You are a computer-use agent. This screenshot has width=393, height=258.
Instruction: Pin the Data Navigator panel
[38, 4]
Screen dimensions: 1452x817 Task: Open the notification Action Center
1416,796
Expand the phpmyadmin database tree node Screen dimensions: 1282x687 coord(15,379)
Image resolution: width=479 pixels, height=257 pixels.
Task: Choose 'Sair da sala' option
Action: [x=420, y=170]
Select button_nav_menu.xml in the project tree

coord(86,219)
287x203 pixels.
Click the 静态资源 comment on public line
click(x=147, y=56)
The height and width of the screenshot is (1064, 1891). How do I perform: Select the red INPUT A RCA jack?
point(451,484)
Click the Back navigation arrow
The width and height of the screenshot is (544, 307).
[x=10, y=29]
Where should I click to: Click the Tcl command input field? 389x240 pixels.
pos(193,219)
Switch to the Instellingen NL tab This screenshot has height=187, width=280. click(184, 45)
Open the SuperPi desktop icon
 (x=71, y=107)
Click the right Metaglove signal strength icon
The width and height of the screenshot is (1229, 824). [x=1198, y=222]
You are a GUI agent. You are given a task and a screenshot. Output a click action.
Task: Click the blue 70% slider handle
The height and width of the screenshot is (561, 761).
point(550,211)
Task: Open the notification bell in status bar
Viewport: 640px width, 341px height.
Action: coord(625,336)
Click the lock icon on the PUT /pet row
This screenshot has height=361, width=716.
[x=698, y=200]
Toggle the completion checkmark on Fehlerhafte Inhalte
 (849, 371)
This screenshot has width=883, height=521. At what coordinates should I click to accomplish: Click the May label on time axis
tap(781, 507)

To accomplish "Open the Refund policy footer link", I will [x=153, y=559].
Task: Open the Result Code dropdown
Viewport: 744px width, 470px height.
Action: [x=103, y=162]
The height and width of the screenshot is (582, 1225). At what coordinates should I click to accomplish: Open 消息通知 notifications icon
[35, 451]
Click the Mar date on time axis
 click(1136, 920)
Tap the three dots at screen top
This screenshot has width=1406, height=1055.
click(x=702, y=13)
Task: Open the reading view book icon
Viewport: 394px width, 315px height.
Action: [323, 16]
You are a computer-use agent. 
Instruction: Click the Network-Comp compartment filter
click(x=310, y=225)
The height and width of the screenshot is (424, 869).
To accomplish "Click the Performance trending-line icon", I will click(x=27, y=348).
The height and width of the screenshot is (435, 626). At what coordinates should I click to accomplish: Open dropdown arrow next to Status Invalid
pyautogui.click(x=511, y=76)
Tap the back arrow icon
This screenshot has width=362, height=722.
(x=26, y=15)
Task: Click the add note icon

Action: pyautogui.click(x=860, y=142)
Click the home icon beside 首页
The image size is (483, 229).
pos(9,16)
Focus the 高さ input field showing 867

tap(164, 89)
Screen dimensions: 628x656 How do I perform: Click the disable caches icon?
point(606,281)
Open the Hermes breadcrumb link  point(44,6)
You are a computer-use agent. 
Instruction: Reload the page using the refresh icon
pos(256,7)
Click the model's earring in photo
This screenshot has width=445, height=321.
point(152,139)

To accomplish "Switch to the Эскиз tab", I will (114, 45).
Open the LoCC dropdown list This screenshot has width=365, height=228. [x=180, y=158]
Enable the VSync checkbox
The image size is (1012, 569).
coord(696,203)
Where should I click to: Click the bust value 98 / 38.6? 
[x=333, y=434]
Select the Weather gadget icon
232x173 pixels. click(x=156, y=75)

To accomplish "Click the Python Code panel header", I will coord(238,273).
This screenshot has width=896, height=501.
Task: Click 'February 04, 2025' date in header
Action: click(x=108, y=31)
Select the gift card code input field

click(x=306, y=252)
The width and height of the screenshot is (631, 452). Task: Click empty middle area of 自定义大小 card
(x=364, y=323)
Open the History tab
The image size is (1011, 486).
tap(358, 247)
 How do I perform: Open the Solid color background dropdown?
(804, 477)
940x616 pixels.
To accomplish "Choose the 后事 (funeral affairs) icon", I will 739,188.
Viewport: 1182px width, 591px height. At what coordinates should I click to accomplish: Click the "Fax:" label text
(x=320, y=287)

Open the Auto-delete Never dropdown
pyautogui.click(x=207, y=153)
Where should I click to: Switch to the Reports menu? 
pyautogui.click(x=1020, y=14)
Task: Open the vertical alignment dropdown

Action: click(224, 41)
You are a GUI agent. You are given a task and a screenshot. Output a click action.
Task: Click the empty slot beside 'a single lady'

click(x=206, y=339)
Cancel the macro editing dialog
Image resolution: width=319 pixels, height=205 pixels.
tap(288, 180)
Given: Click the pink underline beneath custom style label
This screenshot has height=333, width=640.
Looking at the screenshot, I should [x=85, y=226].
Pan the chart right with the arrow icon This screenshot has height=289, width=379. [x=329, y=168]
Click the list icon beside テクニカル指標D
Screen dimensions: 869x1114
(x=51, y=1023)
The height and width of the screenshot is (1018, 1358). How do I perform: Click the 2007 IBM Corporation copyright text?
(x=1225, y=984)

────────────────────

Please write out the data again, from the line containing "Screen dimensions: 628x656" through the line containing "point(152,139)", with every line in between. Multiply each coordinate in the answers by 1.4 and round it to a whole number, rounding halves up, and leave all other text and numbers unchanged.

Screen dimensions: 628x656 How do I perform: Click the disable caches icon?
point(848,393)
Open the Hermes breadcrumb link  point(62,8)
You are a computer-use agent. 
Instruction: Reload the page using the refresh icon
pos(358,10)
Click the model's earring in photo
This screenshot has width=445, height=321.
point(213,195)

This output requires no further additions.